| Task brief |
Would you please output only the lines from the one containing "台北市大安區市民大道三段206號5 (73, 2344)" through the end of the entries below, exactly as written?
###
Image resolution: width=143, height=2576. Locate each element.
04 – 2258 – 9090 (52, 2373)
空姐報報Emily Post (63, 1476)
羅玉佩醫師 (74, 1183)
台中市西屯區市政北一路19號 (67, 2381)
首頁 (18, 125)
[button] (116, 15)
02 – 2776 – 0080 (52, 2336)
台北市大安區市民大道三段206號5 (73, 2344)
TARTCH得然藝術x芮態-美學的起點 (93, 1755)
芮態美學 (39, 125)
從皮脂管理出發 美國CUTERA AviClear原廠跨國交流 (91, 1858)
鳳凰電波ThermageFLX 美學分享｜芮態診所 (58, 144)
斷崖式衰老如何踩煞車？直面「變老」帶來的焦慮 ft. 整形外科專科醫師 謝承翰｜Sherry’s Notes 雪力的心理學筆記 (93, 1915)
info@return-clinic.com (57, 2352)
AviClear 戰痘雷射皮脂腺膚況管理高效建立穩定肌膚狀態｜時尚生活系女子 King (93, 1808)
###
| Result of the exercise |
台北市大安區市民大道三段206號5 (73, 2344)
TARTCH得然藝術x芮態-美學的起點 (93, 1755)
芮態美學 (39, 125)
從皮脂管理出發 美國CUTERA AviClear原廠跨國交流 (91, 1858)
鳳凰電波ThermageFLX 美學分享｜芮態診所 (58, 144)
斷崖式衰老如何踩煞車？直面「變老」帶來的焦慮 ft. 整形外科專科醫師 謝承翰｜Sherry’s Notes 雪力的心理學筆記 (93, 1915)
info@return-clinic.com (57, 2352)
AviClear 戰痘雷射皮脂腺膚況管理高效建立穩定肌膚狀態｜時尚生活系女子 King (93, 1808)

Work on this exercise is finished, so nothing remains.